▸ **Work item**
From the entries below, copy each line in which the word "Given" occurs.
Supplied information START
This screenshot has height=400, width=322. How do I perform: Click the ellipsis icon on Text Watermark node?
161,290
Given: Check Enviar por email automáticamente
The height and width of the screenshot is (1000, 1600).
Supplied information END
Supplied information START
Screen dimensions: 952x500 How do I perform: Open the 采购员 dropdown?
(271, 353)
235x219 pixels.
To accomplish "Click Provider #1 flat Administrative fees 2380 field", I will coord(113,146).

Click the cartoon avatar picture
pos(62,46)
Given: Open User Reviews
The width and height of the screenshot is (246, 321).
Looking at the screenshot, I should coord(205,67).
Supplied information END
Supplied information START
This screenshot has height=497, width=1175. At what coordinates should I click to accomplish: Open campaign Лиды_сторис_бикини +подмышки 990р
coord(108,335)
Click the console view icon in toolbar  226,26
Supplied information END
▸ **Result for this task**
Given: Check Enviar por email automáticamente
Given: Open User Reviews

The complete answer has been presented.